The numismatic designation and sale-at-premium model (combined with the Treasury requirement to recover production costs before disbursing surcharges) helps the U.S. Mint generate program revenue without new appropriations and is designed to avoid net costs to taxpayers.
Buyers will pay higher prices because coins include fixed surcharges and may sell above metal value as collectibles, so individual purchasers risk paying premiums and losing money if secondary market demand is weak.
If sales fall short or administrative/production costs are higher than expected, the Mint and Treasury face increased workload, accounting complexity, and potential upfront costs that could indirectly burden taxpayers despite cost‑recovery protections.
Prepaid and bulk-sale discounts combined with an undefined 'reasonable discount' could advantage dealers and large buyers, create inconsistent pricing, and disadvantage small individual purchasers seeking a few coins.
Based on analysis of 14 sections of legislative text.
Authorizes Treasury to mint commemorative gold, silver, and half‑dollar coins in 2029 and directs per‑coin surcharges to the National Fallen Firefighters Foundation after Mint cost recovery.

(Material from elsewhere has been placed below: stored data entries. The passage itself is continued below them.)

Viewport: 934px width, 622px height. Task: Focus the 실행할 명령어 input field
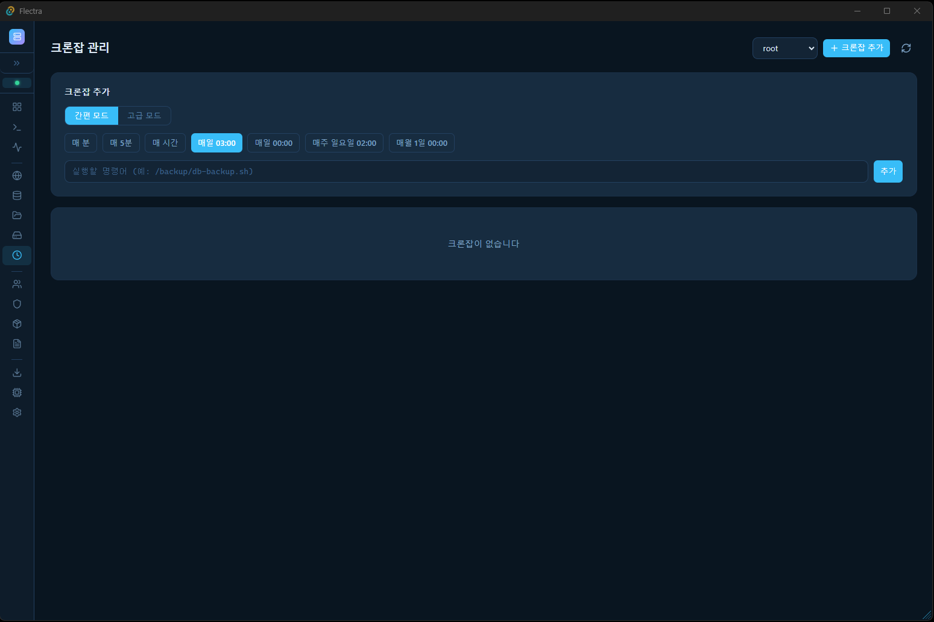coord(465,171)
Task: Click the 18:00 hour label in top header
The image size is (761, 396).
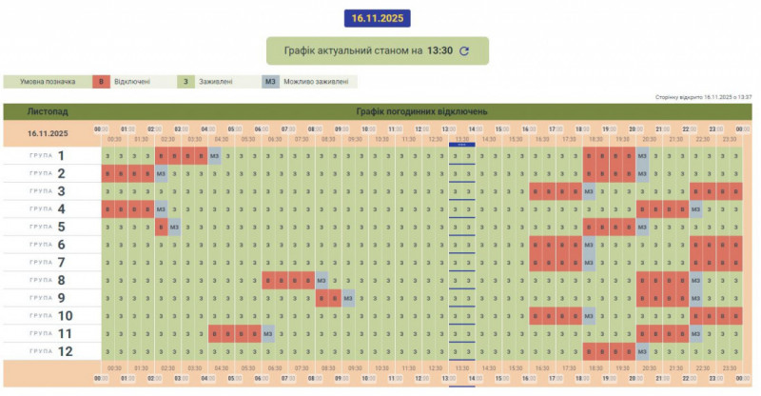Action: tap(581, 129)
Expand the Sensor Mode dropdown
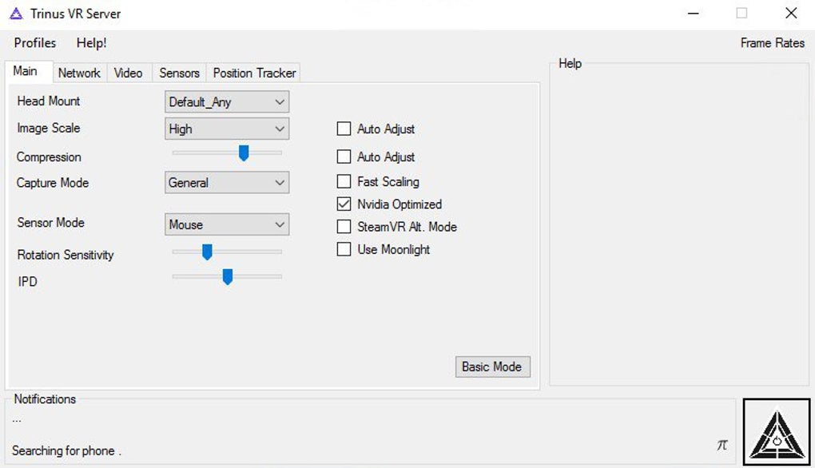The image size is (815, 468). [227, 225]
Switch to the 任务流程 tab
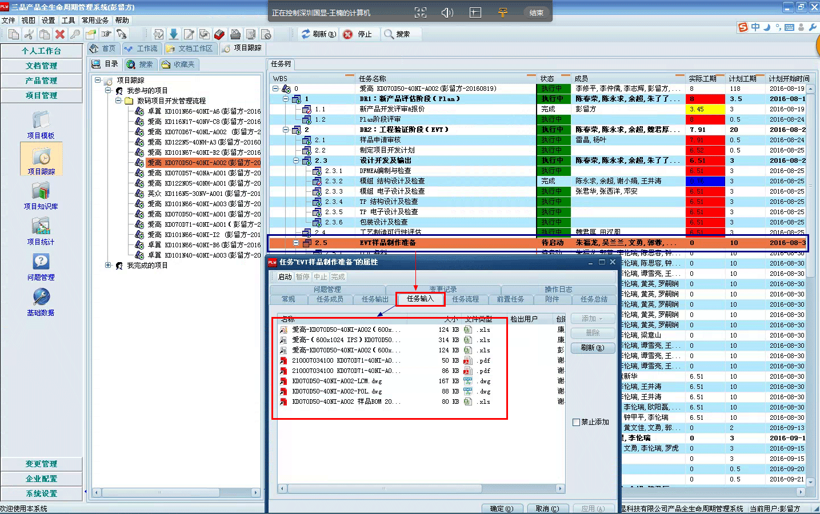 click(x=465, y=299)
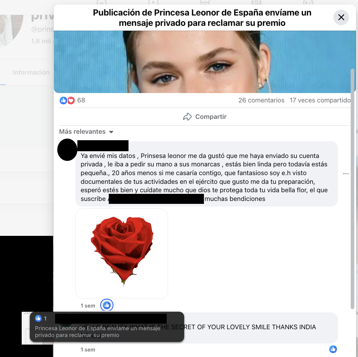Click the red heart reaction icon
Screen dimensions: 358x357
71,100

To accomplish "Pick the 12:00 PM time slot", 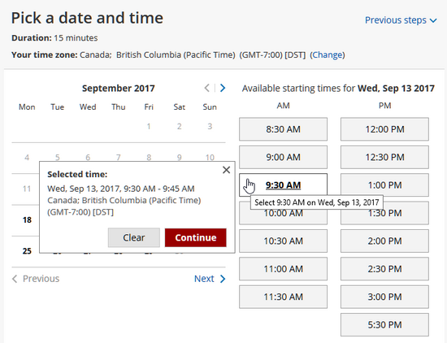I will [384, 129].
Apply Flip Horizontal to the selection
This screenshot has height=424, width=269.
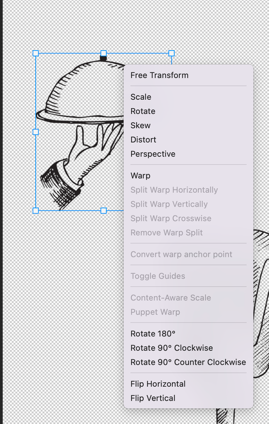pos(158,384)
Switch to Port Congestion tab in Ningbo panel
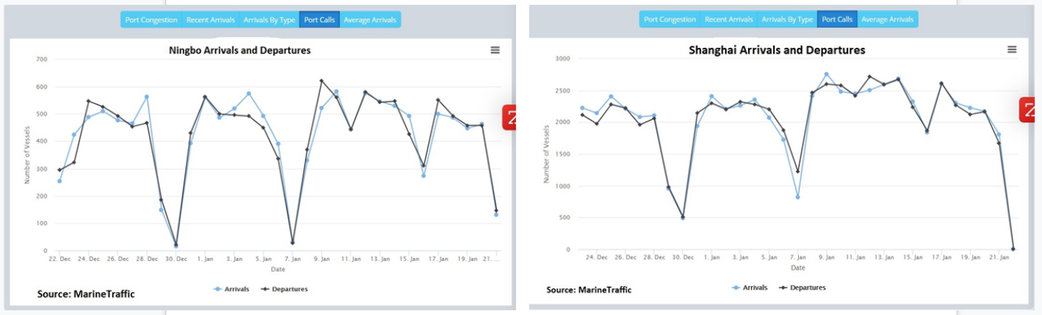 [151, 20]
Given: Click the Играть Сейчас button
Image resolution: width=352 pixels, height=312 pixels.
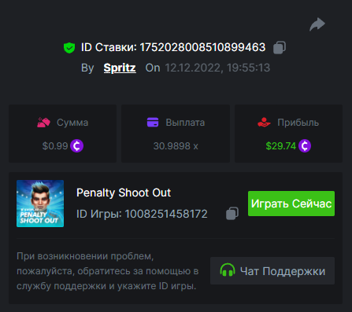Looking at the screenshot, I should (291, 204).
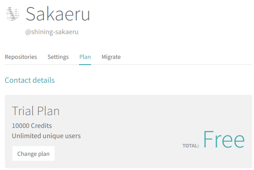254x170 pixels.
Task: Select the Plan tab
Action: point(85,57)
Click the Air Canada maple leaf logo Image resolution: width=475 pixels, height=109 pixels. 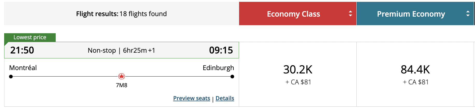pos(121,76)
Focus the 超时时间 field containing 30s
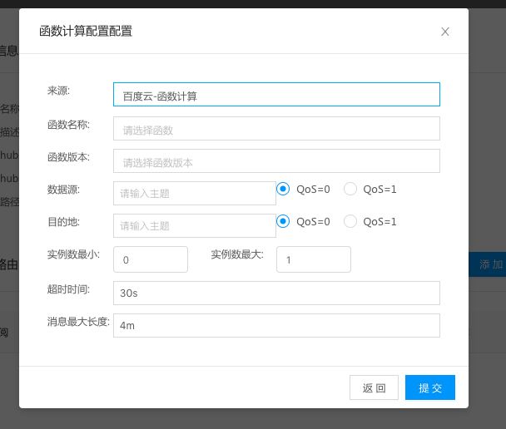 pos(276,293)
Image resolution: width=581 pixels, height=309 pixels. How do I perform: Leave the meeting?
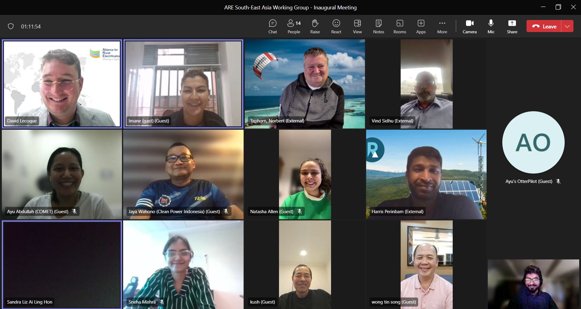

Introduced March 11, 2026 by Susan Margaret Collins · Last progress March 11, 2026
Authorizes the Treasury to mint and sell three commemorative coins (gold $5, silver $1, and a half‑dollar clad) with set mintage limits and specifications, to be issued in uncirculated and proof quality during calendar year 2029. Sales include per‑coin surcharges that are paid to the National Fallen Firefighters Foundation after the Treasury recovers all Mint costs; the coins are legal tender and treated as numismatic items. Designs must honor the National Fallen Firefighters Memorial and firefighter service, be reviewed by advisory art committees, and include standard inscriptions. The law requires that coin sales cover all production and issuance costs (no net cost to the government), allows prepaid and bulk sales at reasonable discounts, and subjects surcharge receipts to federal audit rules.